* EXERCISE PROMPT *
Below are the records; give again exactly the line with "Given: Click the 1-35999s time setting cell", the line with "Task: Select Kontakty in the sidebar", and each line that lies between them, and nothing besides.

----

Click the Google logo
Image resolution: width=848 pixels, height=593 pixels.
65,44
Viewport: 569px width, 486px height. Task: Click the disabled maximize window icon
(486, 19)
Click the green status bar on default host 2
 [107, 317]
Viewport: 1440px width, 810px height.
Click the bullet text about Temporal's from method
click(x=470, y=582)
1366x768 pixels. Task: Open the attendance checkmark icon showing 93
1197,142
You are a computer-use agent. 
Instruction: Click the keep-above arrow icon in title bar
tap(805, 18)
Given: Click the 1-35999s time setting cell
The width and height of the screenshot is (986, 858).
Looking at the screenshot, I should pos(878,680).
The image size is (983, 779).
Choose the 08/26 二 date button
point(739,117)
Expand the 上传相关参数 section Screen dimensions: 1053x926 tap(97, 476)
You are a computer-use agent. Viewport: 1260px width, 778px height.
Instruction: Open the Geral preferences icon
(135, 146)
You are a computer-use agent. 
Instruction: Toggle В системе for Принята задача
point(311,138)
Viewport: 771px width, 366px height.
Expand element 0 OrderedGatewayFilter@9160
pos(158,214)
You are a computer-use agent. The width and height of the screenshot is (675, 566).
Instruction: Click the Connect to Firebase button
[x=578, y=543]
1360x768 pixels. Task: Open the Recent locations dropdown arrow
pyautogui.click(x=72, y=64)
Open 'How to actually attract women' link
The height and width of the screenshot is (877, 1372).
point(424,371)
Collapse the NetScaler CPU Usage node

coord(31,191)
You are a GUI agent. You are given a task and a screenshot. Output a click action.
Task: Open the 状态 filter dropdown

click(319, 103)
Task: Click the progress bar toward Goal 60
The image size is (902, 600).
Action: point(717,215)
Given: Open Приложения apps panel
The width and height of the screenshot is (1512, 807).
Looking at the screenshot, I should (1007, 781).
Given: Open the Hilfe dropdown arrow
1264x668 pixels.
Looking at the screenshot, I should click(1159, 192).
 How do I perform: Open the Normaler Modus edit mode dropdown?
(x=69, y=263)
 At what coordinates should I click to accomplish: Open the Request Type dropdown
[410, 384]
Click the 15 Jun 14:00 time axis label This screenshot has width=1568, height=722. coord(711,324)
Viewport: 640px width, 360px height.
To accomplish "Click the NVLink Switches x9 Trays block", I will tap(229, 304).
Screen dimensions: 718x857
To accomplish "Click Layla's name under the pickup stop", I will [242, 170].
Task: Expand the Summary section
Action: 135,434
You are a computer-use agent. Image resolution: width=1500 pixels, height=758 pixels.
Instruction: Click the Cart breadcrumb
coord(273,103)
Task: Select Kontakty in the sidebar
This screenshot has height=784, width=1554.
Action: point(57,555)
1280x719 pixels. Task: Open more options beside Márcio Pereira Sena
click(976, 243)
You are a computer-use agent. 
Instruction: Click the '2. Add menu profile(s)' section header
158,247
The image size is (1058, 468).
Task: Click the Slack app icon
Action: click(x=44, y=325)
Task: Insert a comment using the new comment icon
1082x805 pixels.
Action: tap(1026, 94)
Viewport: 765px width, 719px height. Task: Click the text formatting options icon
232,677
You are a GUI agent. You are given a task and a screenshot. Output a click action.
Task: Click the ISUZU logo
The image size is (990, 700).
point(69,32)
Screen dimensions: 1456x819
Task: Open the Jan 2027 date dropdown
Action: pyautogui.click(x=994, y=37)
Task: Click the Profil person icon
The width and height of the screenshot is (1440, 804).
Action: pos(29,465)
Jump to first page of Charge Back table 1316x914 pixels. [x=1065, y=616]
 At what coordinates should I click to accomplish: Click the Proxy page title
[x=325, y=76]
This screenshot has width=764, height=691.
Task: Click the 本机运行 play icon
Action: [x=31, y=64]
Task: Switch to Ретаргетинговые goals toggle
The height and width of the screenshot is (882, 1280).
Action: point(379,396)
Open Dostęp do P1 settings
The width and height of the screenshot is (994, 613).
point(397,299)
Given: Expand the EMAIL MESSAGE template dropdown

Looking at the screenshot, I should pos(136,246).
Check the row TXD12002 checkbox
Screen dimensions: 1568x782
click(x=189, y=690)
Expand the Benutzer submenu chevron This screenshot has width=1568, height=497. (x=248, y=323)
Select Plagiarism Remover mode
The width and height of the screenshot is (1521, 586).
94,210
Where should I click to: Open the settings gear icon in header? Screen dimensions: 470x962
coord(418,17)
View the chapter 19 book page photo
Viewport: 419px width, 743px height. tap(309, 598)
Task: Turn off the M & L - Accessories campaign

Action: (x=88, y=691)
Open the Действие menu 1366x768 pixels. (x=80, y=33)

----

* FINAL ANSWER *
Given: Click the 1-35999s time setting cell
The width and height of the screenshot is (986, 858).
Looking at the screenshot, I should pos(878,680).
The image size is (983, 779).
Choose the 08/26 二 date button
point(739,117)
Expand the 上传相关参数 section Screen dimensions: 1053x926 tap(97, 476)
You are a computer-use agent. Viewport: 1260px width, 778px height.
Instruction: Open the Geral preferences icon
(135, 146)
You are a computer-use agent. 
Instruction: Toggle В системе for Принята задача
point(311,138)
Viewport: 771px width, 366px height.
Expand element 0 OrderedGatewayFilter@9160
pos(158,214)
You are a computer-use agent. The width and height of the screenshot is (675, 566).
Instruction: Click the Connect to Firebase button
[x=578, y=543]
1360x768 pixels. Task: Open the Recent locations dropdown arrow
pyautogui.click(x=72, y=64)
Open 'How to actually attract women' link
The height and width of the screenshot is (877, 1372).
point(424,371)
Collapse the NetScaler CPU Usage node

coord(31,191)
You are a GUI agent. You are given a task and a screenshot. Output a click action.
Task: Open the 状态 filter dropdown

click(319, 103)
Task: Click the progress bar toward Goal 60
The image size is (902, 600).
Action: point(717,215)
Given: Open Приложения apps panel
The width and height of the screenshot is (1512, 807).
Looking at the screenshot, I should (1007, 781).
Given: Open the Hilfe dropdown arrow
1264x668 pixels.
Looking at the screenshot, I should click(1159, 192).
 How do I perform: Open the Normaler Modus edit mode dropdown?
(x=69, y=263)
 At what coordinates should I click to accomplish: Open the Request Type dropdown
[410, 384]
Click the 15 Jun 14:00 time axis label This screenshot has width=1568, height=722. coord(711,324)
Viewport: 640px width, 360px height.
To accomplish "Click the NVLink Switches x9 Trays block", I will tap(229, 304).
Screen dimensions: 718x857
To accomplish "Click Layla's name under the pickup stop", I will [242, 170].
Task: Expand the Summary section
Action: 135,434
You are a computer-use agent. Image resolution: width=1500 pixels, height=758 pixels.
Instruction: Click the Cart breadcrumb
coord(273,103)
Task: Select Kontakty in the sidebar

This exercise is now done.